Knowing When to Speak and When to Stay Silent

Preacher:
Date: December 14, 2018

Speaker: Dr. Harold J. Sala | Series: Guidelines For Living

“There is a time for everything, and a season for every activity under heaven” (Ecclesiastes 3:1).

 

The air was hot and heavy as the temperature and the humidity hovered around the 100° mark.  A young politician, longer on rhetoric than good sense, droned on and on, wiping beads of perspiration from his forehead as he jabbed the air with his handkerchief to accent his point.

Finally he raised his voice to an unprecedented pitch and said, “I speak not for this generation but for generations to come.”  Taking it no longer, an expectant mother jumped to her feet and headed for the door replying, “Yes, and if you do not finish your speech real soon, the next generation will be here before you’re done.”

There is something to be said for brevity.  In 136 Hebrew words, God gave the 10 commandments.  In fewer than 1,000 words you can have the Lord’s Prayer, the 23rd Psalm, the Hippocratic oath, a sonnet by Shakespeare, the Preamble to the United States Constitution, the Boy Scout Oath, and Lincoln’s Gettysburg address. Quite a contrast to the fact that the average person lets more than 18,000 words fall from his lips every day.

In my file is a brief poem sent to me by an anonymous friend who wrote the words of a prayer that could perhaps well be prayed by a great many.  Yes, men and women alike.  The friend penned these words,  “O Lord, keep me from being too talkative.  Spare me from thinking I have to express my opinion on every topic that comes up.  Help me not to think I can solve everyone else’s problems.  Let me be helpful, not bossy.  I have so much wisdom and experience it seems a shame not to share it‑‑but you know, Lord, I need a few friends left too.  Amen and Amen.”

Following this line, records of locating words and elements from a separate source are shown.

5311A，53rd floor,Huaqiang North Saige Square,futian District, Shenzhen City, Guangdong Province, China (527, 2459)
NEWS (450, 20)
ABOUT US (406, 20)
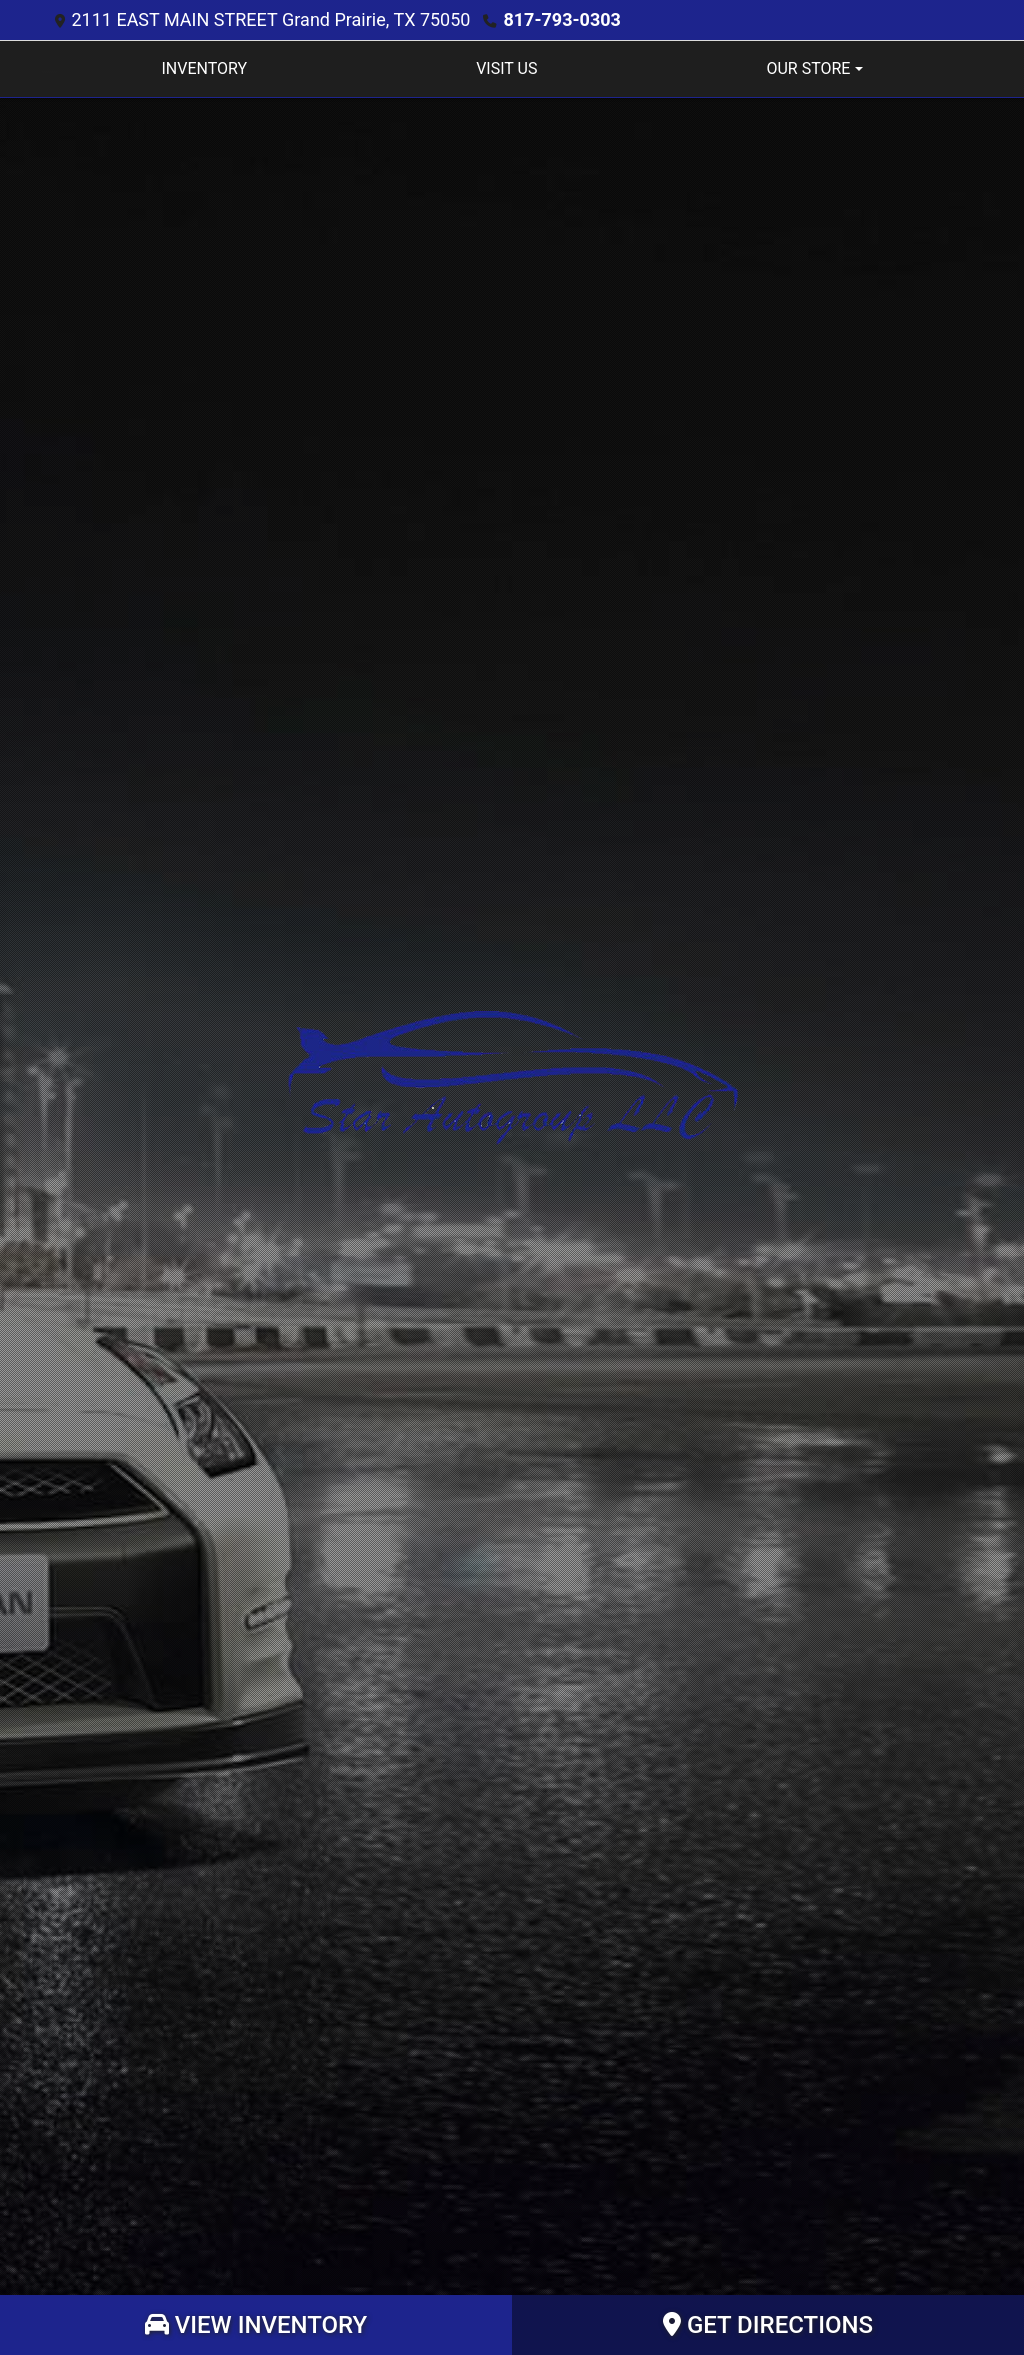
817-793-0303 (561, 19)
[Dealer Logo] (512, 1076)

“There is…a time to keep silence and a time to speak,” wrote the author of Ecclesiastes in the Bible, and knowing the difference distinguishes one who possesses real wisdom from one who does not.  Knowing when to offer advice and counsel and when to keep your mouth shut is a talent that could well be sought after by more people.  God gave us the gift of listening as well as the gift of speaking.  There is a time to speak and a time to remain silent.

A letter that was penned by a friend who spoke for so many when she wrote, “I am one of those who cannot control myself when it comes to saying what is true to a person.  There are times that I am brutally frank.  I know the truth is bitter, but my greatest defect is to tell the person what wrong he has done which he ought not to do.  Is it unchristian?”

If you find that it is easy to give unsolicited advice, ask yourself a few questions.  Do you know when you are wrong?  Or do you have to be told by others?  Do you appreciate advice or counsel when you do not ask for it?  How do you respond when others tell you what you already know?  And you have answered your own questions.

To the Ephesians Paul wrote, “Speak the truth in love,” and it is the last phrase, “in love,” that demands we learn when to remain silent.  All that you say may be true, but when it is not spoken in love, save your breath and the feelings of another.  Remember before you speak, you are the master of your words; but once you have spoken, they become master of you.  “By your words,” said Christ, “you will be acquitted and by your words you will be condemned” (Matthew 12:37).  Yes, Lord, help us to learn that there is a time to speak and a time to remain silent, and to know when to do each.